═══ Data

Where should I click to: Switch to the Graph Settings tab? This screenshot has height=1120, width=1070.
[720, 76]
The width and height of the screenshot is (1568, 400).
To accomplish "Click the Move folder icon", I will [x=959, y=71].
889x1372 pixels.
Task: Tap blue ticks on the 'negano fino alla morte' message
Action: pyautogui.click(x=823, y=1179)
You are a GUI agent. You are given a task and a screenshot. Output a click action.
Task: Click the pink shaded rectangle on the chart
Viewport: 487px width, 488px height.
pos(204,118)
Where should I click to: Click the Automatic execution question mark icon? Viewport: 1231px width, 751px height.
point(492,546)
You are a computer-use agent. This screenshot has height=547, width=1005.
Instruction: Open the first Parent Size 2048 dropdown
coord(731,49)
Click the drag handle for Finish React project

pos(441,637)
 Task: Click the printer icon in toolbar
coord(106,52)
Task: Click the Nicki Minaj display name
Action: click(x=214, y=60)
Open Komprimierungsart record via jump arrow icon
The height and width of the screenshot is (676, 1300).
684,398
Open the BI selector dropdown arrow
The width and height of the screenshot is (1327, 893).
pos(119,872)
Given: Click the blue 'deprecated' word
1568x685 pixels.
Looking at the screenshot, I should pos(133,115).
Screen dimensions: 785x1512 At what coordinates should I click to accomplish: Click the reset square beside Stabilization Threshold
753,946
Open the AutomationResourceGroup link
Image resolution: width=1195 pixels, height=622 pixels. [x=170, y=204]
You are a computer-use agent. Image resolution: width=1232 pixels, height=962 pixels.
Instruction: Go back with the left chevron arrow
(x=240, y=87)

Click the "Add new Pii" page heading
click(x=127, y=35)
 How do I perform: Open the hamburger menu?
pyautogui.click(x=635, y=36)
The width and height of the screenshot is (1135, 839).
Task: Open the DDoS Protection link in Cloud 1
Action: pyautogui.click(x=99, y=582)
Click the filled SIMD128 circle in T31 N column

══════

**Work instructions**:
Each line that contains the string "agent" should be copied from the data above.

**Task result**:
You are a GUI agent. You are given a task and a screenshot. Output a click action.
You are a computer-use agent. This screenshot has height=547, width=1005.
You are a computer-use agent. Image resolution: width=1232 pixels, height=962 pixels.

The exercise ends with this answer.